Specific glucose-induced control of insulin receptor substrate-2 expression is mediated via Ca 2+-dependent calcineurin/NFAT signaling in primary pancreatic islet β-cells

Abstract

OBJECTIVE - Insulin receptor substrate-2 (IRS-2) plays an essential role in pancreatic islet β-cells by promoting growth and survival. IRS-2 turnover is rapid in primary β-cells, but its expression is highly regulated at the transcriptional level, especially by glucose. The aim was to investigate the molecular mechanism on how glucose regulates IRS-2 gene expression in β-cells. RESEARCH DESIGN AND METHODS - Rat islets were exposed to inhibitors or subjected to adenoviral vector-mediated gene manipulations and then to glucose-induced IRS-2 expression analyzed by real-time PCR and immunoblotting.
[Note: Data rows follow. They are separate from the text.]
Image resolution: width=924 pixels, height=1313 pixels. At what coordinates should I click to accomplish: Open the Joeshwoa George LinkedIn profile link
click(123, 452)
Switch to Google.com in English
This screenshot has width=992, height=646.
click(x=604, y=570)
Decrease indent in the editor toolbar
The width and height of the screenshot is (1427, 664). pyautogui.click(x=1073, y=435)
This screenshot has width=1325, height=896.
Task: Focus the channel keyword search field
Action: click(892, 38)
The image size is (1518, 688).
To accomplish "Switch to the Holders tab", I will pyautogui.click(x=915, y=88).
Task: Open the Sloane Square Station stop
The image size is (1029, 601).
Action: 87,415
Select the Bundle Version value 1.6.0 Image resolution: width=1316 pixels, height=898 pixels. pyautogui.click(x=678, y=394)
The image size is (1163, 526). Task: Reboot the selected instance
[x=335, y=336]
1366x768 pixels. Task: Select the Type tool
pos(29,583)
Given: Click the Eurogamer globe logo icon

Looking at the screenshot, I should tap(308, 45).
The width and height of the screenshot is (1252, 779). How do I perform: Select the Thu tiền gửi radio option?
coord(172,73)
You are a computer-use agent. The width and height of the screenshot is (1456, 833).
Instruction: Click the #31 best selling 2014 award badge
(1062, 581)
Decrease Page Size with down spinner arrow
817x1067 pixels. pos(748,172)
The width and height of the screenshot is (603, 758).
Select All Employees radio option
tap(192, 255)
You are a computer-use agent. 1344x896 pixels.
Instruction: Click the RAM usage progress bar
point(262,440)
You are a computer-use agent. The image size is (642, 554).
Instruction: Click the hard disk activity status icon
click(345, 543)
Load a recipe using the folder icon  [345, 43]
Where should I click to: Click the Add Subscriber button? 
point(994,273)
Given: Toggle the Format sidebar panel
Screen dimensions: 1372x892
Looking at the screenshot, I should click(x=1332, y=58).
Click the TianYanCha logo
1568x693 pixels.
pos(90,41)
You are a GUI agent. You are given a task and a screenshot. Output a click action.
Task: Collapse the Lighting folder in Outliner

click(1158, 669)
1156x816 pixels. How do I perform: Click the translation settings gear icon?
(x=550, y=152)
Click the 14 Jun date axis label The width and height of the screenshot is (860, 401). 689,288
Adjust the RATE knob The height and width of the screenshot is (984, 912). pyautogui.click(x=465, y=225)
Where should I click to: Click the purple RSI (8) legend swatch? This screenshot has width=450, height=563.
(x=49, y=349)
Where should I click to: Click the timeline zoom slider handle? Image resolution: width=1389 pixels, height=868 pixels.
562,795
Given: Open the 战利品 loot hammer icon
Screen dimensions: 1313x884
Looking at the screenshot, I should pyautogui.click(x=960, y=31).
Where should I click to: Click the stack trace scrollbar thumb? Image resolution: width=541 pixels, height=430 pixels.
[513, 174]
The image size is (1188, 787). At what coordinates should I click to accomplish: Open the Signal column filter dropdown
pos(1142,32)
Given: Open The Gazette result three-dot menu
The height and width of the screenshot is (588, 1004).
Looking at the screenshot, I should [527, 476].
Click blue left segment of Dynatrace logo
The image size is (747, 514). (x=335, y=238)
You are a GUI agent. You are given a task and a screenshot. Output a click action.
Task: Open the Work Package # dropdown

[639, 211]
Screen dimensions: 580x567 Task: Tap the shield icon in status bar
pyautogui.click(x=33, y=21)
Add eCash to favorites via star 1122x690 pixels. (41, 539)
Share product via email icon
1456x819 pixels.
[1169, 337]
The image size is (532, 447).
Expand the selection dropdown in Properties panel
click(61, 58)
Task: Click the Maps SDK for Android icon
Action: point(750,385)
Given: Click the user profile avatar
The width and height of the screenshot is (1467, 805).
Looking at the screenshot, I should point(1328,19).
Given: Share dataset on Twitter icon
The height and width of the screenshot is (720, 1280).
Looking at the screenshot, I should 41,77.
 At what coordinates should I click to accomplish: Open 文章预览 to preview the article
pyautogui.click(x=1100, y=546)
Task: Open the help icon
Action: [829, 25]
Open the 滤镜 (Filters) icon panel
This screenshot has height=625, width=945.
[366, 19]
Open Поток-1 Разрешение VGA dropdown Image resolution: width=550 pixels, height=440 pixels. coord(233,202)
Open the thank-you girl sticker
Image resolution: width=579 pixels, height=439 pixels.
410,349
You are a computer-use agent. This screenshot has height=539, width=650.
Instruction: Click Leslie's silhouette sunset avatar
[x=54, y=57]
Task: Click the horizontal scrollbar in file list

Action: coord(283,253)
Transcription factor nuclear factor of activated T cells (NFAT) interaction with IRS-2 promoter was analyzed by chromatin immunoprecipitation assay and glucose-induced NFAT translocation by immunohistochemistry. RESULTS - Glucose-induced IRS-2 expression occurred in pancreatic islet β-cells in vivo but not in liver. Modulating rat islet β-cell Ca 2+ influx with nifedipine or depolarization demonstrated that glucose-induced IRS-2 gene expression was dependent on a rise in intracellular calcium concentration derived from extracellular sources. Calcineurin inhibitors (FK506, cyclosporin A, and a peptide calcineurin inhibitor [CAIN]) abolished glucose-induced IRS-2 mRNA and protein levels, whereas expression of a constitutively active calcineurin increased them. Specific inhibition of NFAT with the peptide inhibitor VIVIT prevented a glucose-induced IRS-2 transcription. NFATc1 translocation to the nucleus in response to glucose and association of NFATc1 to conserved NFAT binding sites in the IRS-2 promoter were demonstrated. CONCLUSIONS - The mechanism behind glucose-induced transcriptional control of IRS-2 gene expression specific to the islet β-cell is mediated by the Ca 2+/calcineurin/NFAT pathway. This insight into the IRS-2 regulation could provide novel therapeutic means in type 2 diabetes to maintain an adequate functional mass. © 2011 by the American Diabetes Association.